—“Money is the root of all evils.”
—“Money makes the world go ’round.”
—Money: What is it? Why is it so important? Why is it so bad?
—We might be tempted to think of money as the fuel or the blood in our economy. We would be dead wrong, though. Money is symbolic, but there is nothing symbolic about the energy released by the combustion of jet fuel. There is nothing symbolic about the function of distributing oxygen and other nutrients that blood performs for the body. In our economy, people are the blood. Trucks and trains and airplanes are the blood. The fuel is food, potatoes, wheat, Doritos, and chocolate cupcakes and caramel macchiatos. Jet fuel is also where we get the energy to run the economy and so is plutonium and coal. The “nutrients” are varied, but money does not really fall into this classification.
—A better analogy would be to look at money as the hormones of our economy, but truthfully, the analogy is a failure. Our bodies and automobiles are not symbolic systems. Even the economy is not purely symbolic, not even mostly symbolic. In fact, money itself isn’t entirely symbolic. Paper money and coins have physical, literal value, but we tend to disregard this in most circumstances, these days.
—From an economics standpoint, money symbolizes value. A dollar is a unit of worth, of value, of cost, of owingness, and ultimately, of mutability. A penny, a yuan, a bitcoin are all units of change, of difference. A house that costs $100,000 is different from a $150,000 house by 50,000 units. An apple that costs 50¢ is 25 units different from an apple that costs 75¢. Two pairs of shoes that cost 2000 yuan are of equal value; they are “the same” and can be exchanged without any need to “make up the difference”.
—Money is a device to relate the worth of two things, two things which may at first seem otherwise unrelated.

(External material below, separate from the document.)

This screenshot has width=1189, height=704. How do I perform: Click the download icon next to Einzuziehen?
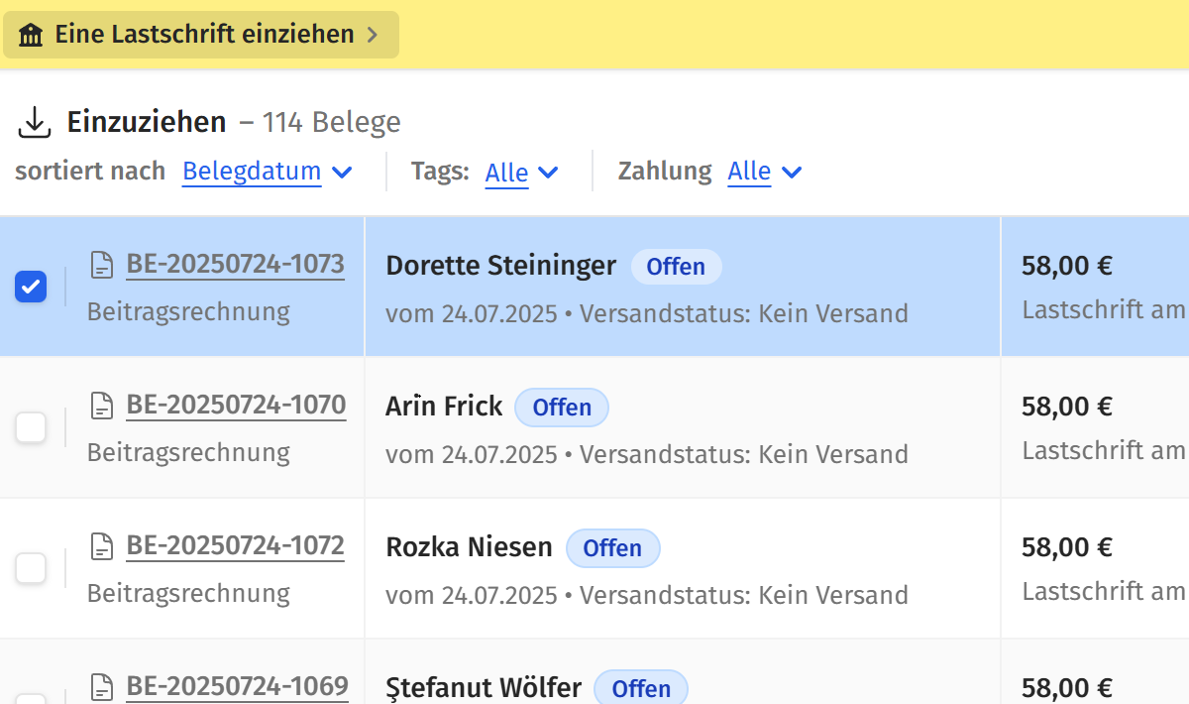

However, any two things that have a monetary value, that are related by monetary worth, must have a more fundamental economic relation. They have two relationships, actually. The first is effort, human effort required to produce them. The second is human want. Unfortunately, a dollar cannot symbolize both at the same time. Sometimes the seller gets the price they want. Sometimes, the buyer does. Sometimes there is overlap and compromise, elasticity. Sometimes not, and wants go unfulfilled because prices are too high or effort goes unrewarded because prices are too low.
—Another fundamental flaw in our implementation of “money” is that it doesn’t not account for the continually changing relationship between different things. one day an apple might be worth an orange. The next day, or the next month, or just one customer later and that relationship might be significantly different.
—A third issue with our money is that it often becomes uncoupled from the things it is intended to track/symbolize. This can be divided into two parts. There is money, but no value behind it. There is value with no money to symbolize it. Each of these can further be dissected to illuminate a lot of the inefficiency in our economic system. There is money that does not represent any human effort. There is money that does not represent any human want. There is human effort that does not result in the instantiation or exchange of money. There is human want that doesn’t result in the instantiation or exchange of money.
—A final problem might be that money is never destroyed. An apple will rot. A car will break down. Even a pair of shoes can go out of fashion or be eaten by insects or mold. But, a dollar is always a dollar. It isn’t so much that the dollar doesn’t have a mechanism to gain or lose buying power systematically. It is that the system cannot uncreate a dollar that has been created. When a coin or paper bill is damaged, it is taken out of circulation, but that is not a response to the loss of value of the decoupling of value from its symbol. If I have a foot of rope and cut off an inch, I don’t just lose rope. I lose an inch. If “the economy” loses a dollar (or a trillion dollars) in value, it doesn’t lose any dollars.